No one is sure when it actually became standard procedure to wake up every crew on every morning with music, but it was certainly a standard by the time the Shuttle came along. The problem was (and is) that coming up with songs every morning can get tough when you’ve done it over, and over, and over, and over… It’s easy to get stale.
By the time I was selected as a Flight Director, it was standard procedure for the Planning Shift CAPCOM to choose the music and make sure that it was ready to play. Since the CAPCOM and Flight Director worked side by side, it was not uncommon for the Flight Director to get involved with the selection—to the relief of CAPCOMs who were starting to run out of ideas. Eventually, the CAPCOMs solved this problem by turning it over to the crews themselves and letting them pick the music they wanted to hear. It was the death of the old days, when the idea was to bond the flight control team and the crew by annoying each other (it was an odd way to bond, but it seemed to work). As Shuttle flights became more routine, it became harder and harder to find annoying music, so this change was probably inevitable.
We still found times to be inspirational and unique, however. There was one early morning when we received word that Charles Schulz, the noted cartoonist and creator of Charlie Brown, Snoopy, and the entire Peanuts gang, had passed away overnight. Schulz had wormed his way into the hearts of NASA’s human spaceflight team long before, back in the 1960s. His legacy survives today in the most meaningful award a space worker can receive in recognition of sustained high performance—the Silver Snoopy. The award can only be earned once, and not by a manager. It is presented by an astronaut, and it rewards those who make human spaceflight safer and more successful. Schulz was an icon, and his passing saddened us all.
I recall that we heard of his death just a couple of hours before a crew was scheduled to wake up, and while I have no idea what music we were intending to play that morning, I knew what I wanted to do. I asked the team if anyone might possibly have a recording of the Peanuts music—music composed and performed by Vince Guaraldi for the first TV special about the Peanuts gang.
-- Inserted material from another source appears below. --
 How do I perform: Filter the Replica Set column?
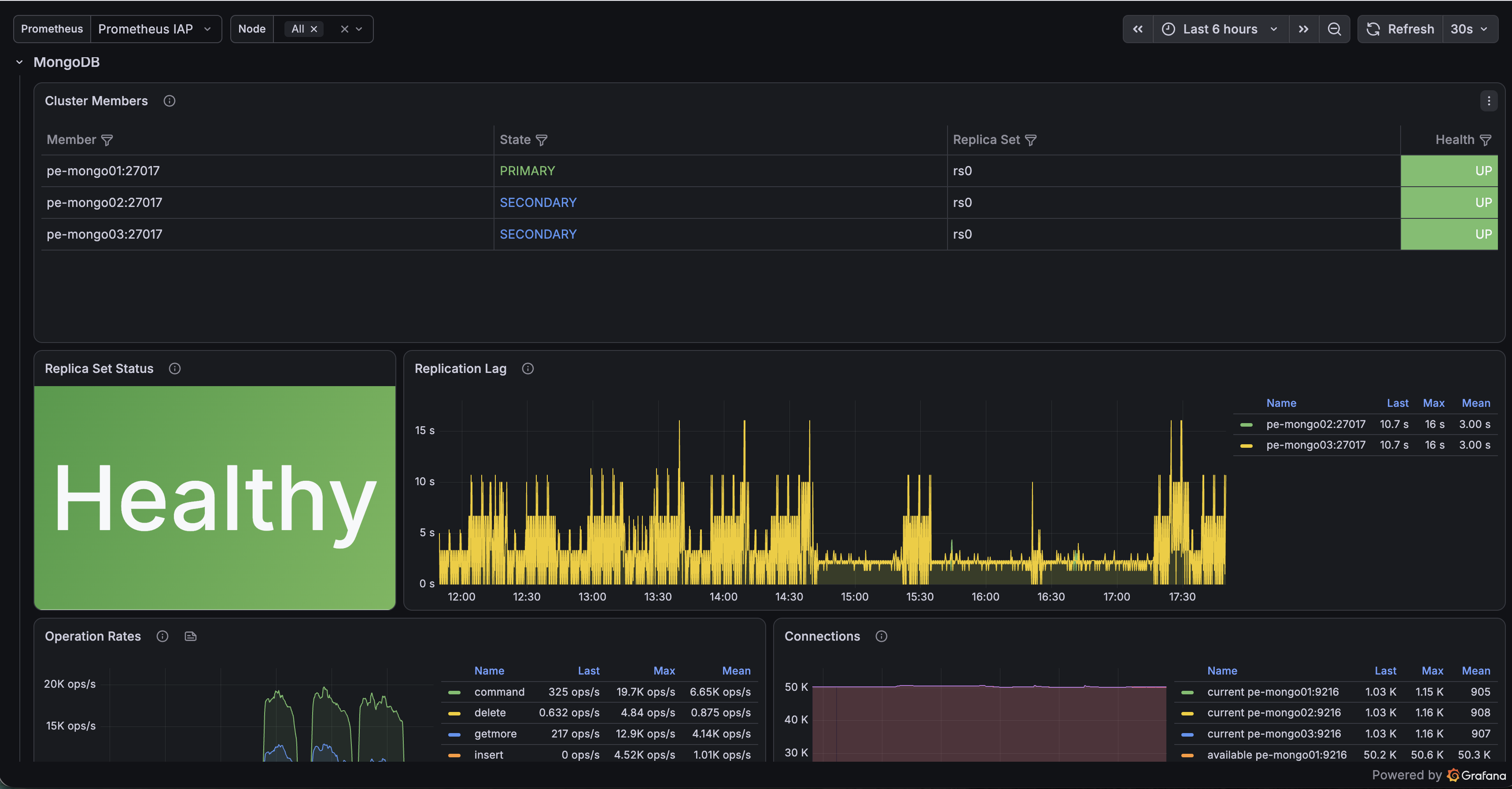1031,140
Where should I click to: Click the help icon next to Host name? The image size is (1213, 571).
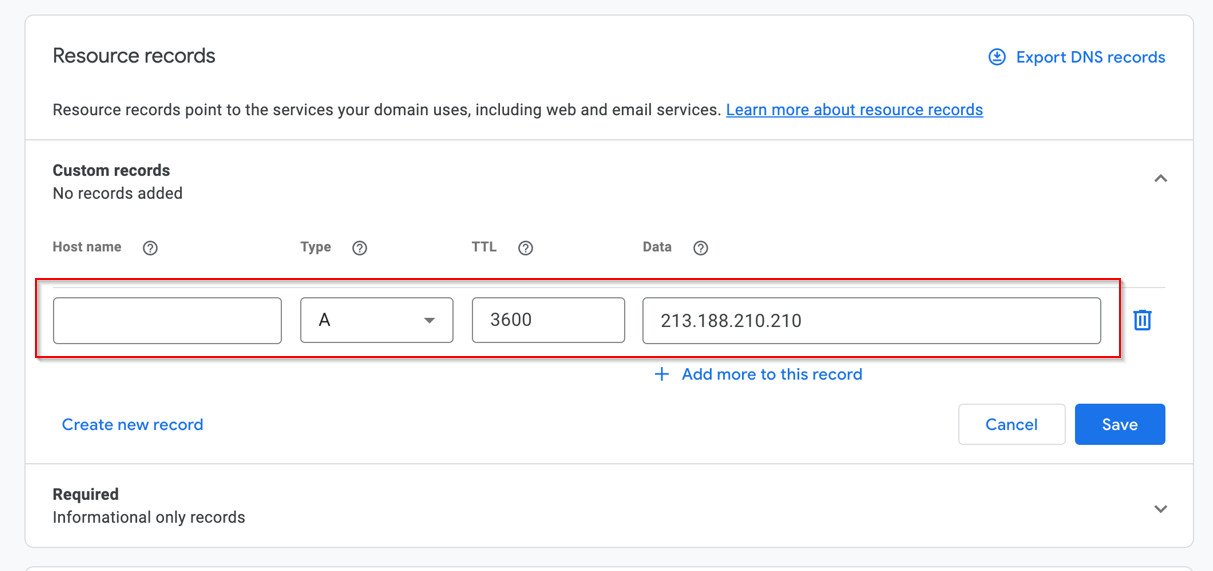coord(150,248)
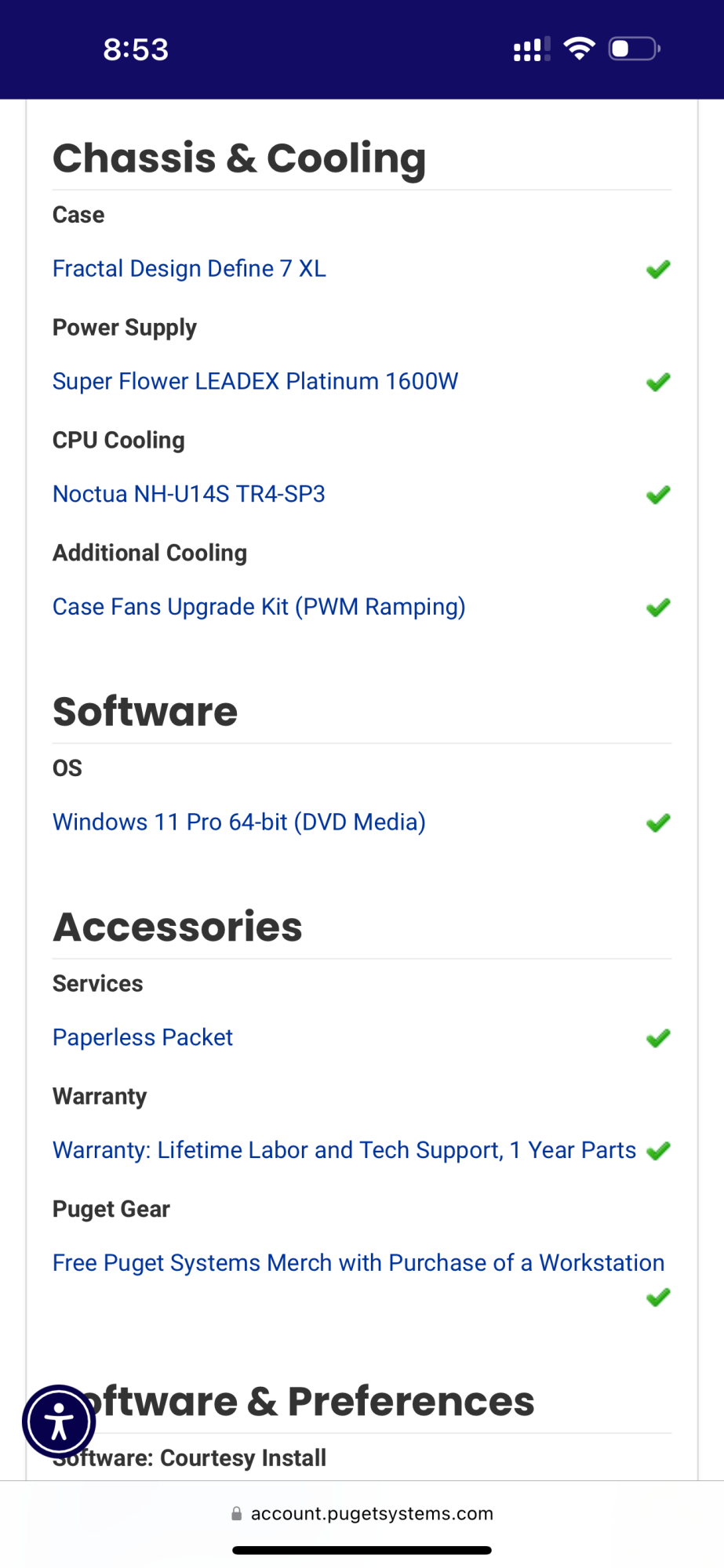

True to the can-do nature of our teams, someone piped up that they had a CD back in their office and had sent someone to get it. We quickly had the comm techs in the basement get it cued up, and we woke the crew with the sounds of the soft jazz piano that all of us had grown up with at Christmastime. It was proof that you didn’t need to annoy someone to make wake-up music meaningful.
Chapter 10
Return to Flight
It’s never one thing that causes a catastrophic failure—or more accurately, it can be one little thing that doesn’t come into play until a whole chain of events happen that make for a catastrophic failure. In modern mishap investigation, this is called the error chain. If we are to understand the cause of a major failure, then we have to follow the error chain from the small individual failure (the proximate cause) to the root cause—the thing that caused the little failure to become a catastrophe. If, for example, you conclude your investigation by saying that a loose bolt took down an airliner, then you really haven’t solved anything. If you figure out mechanically why the bolt was loose, then you are closer to the answer. But to really figure out how to prevent the mishap from happening again, you need to keep asking why until you find the root cause for the loose bolt. Usually, that comes down to a human error that can be prevented by some measure. That is accident investigation in a nutshell; and while it sounds easy, it can take a very long time if the causes of the mishap were complex.
We lost two Space Shuttles, and their crews, in the course of the program. Challenger went down on ascent in 1986, and the Columbia was lost during entry in 2003. Both mishaps were traced to mechanical failures fairly quickly. I recall first hearing that a leak in a solid rocket booster was the proximate cause of the Challenger loss within hours of the failure. The specific cause of the Columbia breakup took a few days longer, but it was suspected very quickly to be a failure in the leading-edge thermal protection caused by a piece of foam breaking off the External Tank on ascent. While it was good to know both of these things, neither of these facts, taken alone, were sufficient to tell us what really happened so that we could find ways to prevent them from happening again.
In both cases, it took nearly two and a half years after each occurrence to return the Shuttle to flight. In neither case was any of that time wasted. While the engineering community invested a huge amount of time and energy into fixing the physical causes of each mishap, the operational and management communities spent an equal amount of energy working toward finding the root causes—and those causes were deep and complicated. People problems usually are.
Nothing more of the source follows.